Scott-
Looking at the screencap, which is from the pdf listed in the first post, we have the pour basin at the top of the cope (cope = top half of the sand mold), then the tapered sprue, which is where the molten metal travels vertically into the sand mold.
Then there is one or more runners, which carries the molten metal from the bottom of the sprue horizontally two a location that is close to the mold cavity, but outside the mold cavity.
And finally the gate(s) connect the runner(s) to the mold cavity, and the mold cavity is filled through the gates.
A riser is a void in the sand (generally in the cope) that contains an amount of molten metal over an area of the casting that is abnormally large compared to other parts of the casting.

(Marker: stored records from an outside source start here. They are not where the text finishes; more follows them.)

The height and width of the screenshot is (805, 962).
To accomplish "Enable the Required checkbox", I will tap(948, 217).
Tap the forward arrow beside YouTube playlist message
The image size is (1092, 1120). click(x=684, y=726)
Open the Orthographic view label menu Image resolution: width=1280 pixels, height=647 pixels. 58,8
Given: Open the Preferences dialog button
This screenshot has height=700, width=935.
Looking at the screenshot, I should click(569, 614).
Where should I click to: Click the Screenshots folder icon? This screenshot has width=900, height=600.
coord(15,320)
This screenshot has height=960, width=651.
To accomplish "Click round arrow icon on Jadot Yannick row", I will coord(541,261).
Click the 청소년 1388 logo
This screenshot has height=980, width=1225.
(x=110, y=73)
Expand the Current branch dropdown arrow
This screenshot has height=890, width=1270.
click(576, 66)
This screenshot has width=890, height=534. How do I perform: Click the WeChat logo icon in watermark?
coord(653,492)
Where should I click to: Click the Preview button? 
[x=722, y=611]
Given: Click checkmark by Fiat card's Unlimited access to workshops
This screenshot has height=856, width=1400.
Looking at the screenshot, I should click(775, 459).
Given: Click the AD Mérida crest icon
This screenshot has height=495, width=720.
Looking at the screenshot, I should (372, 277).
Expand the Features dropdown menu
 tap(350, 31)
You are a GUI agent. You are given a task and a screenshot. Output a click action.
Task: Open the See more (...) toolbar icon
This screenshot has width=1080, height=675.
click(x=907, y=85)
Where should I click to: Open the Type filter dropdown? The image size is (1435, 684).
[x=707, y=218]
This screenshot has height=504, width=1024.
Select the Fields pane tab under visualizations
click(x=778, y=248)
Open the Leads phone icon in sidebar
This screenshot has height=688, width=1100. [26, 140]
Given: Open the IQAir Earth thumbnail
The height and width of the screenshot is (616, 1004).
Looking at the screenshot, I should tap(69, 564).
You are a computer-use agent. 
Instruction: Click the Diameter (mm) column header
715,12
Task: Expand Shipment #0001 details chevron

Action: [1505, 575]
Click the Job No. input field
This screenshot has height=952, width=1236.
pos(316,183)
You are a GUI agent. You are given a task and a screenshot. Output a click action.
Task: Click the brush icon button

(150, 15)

Risers are required when a casting has unequal parts, such as a large section area, and also a small section area.
The small section will solidify first, and shrink as it solidifies, and so to prevent the larger section from feeding molten metal into the thinner section while the thinner section is solidifying, a riser is used above the larger section, so that metal can be drawn from the riser as the casting is cooling and contracting.
A lack of a riser can cause shrinkage defects, and often times hot tears, where parts of the casting tear apart while the casting is in the semi-molten state, due to shrinkage.
The article in post #1 mentions a "gating system", but I don't think that is a good term.
I can't recall a better definition of the molten metal distribution system, but that is what it is, a distribution system that consists of sprue, runner(s), gates, and risers.
There are several ways to control the molten metal velocity, which are to constrain flow at the sprue base, by using a filter, or by controlling flow via the gates.
I use a gate-constrained velocity system, with no filter.
I also use a spin trap at the end of each runner, which gives the loose sand, slag and entrained air a place to escape.
The spin trap is offset from the centerline of the runner, so that the molten metal swirls in the trap, with the intent to avoid a sudden pressure shock in the runner which would occur with a blind dead-ended runner.
The spin trap vents out the top of the cope.
Any sudden pressure changes in the molten metal cause it to discharge metal through the gates into the mold cavity in a way that splashes and entrains a lot of air, as well as breaking up the molten metal into separate parts/pieces.
A smooth, even laminar flow is desired when filling a mold cavity, with low velocity, no turbulence, and no splashing.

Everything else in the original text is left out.